Karolina and Joe’s review article on “Structural considerations for building synthetic glycoconjugates as inhibitors for Pseudomonas aeruginosa lectins” has been published by ChemMedChem. The article is available here: https://doi.org/10.1002/cmdc.202200081
Pseudomonas aeruginosa is a pathogenic bacterium, responsible for a large portion of nosocomial infections globally and designated as critical priority by the World Health Organisation. Its characteristic carbohydrate-binding proteins LecA and LecB, which play a role in biofilm-formation and lung-infection, can be targeted by glycoconjugates. In the review, we present the wide range of inhibitors for these proteins (136 references), highlighting structural features and which impact binding affinity and/or therapeutic effects, including carbohydrate selection; linker length and rigidity; and scaffold topology, particularly for multivalent candidates.

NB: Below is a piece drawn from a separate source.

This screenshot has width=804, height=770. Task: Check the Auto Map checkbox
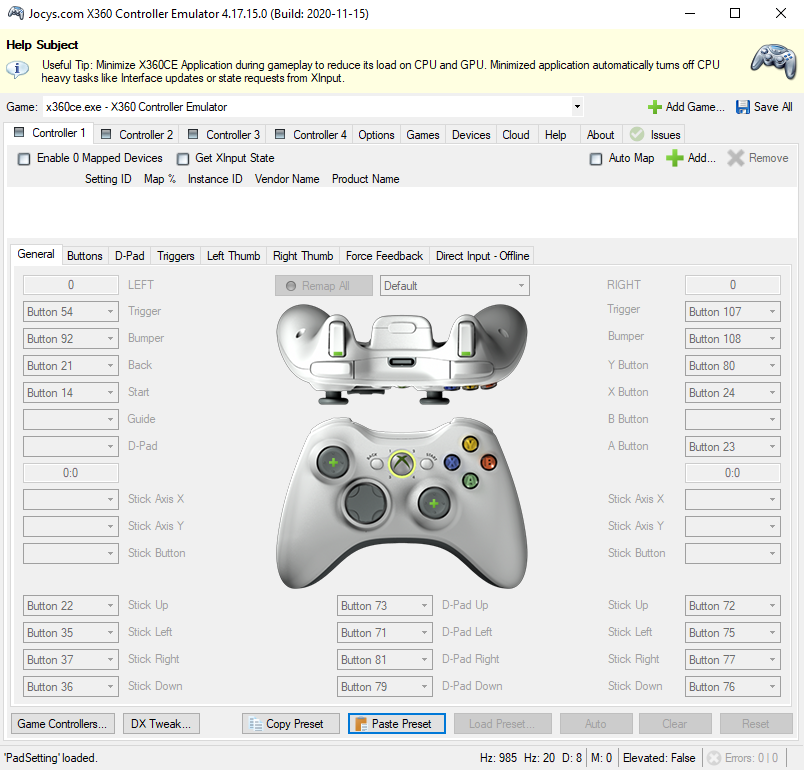[x=596, y=159]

We also discuss emerging therapeutic strategies, which build on targeting of LecA and LecB, such as anti-biofilm activity, anti-adhesion and drug-delivery, with promising prospects for medicinal chemistry.
This article would be a good entry-point for any researchers considering tackling P. aeruginosa as a target organism, particularly if they want to build lectin-targeting ligands building on the existing consensus in the field on the best structural features to ensure high lectin affinity.
Thanks to Science Foundation Ireland for funding this research.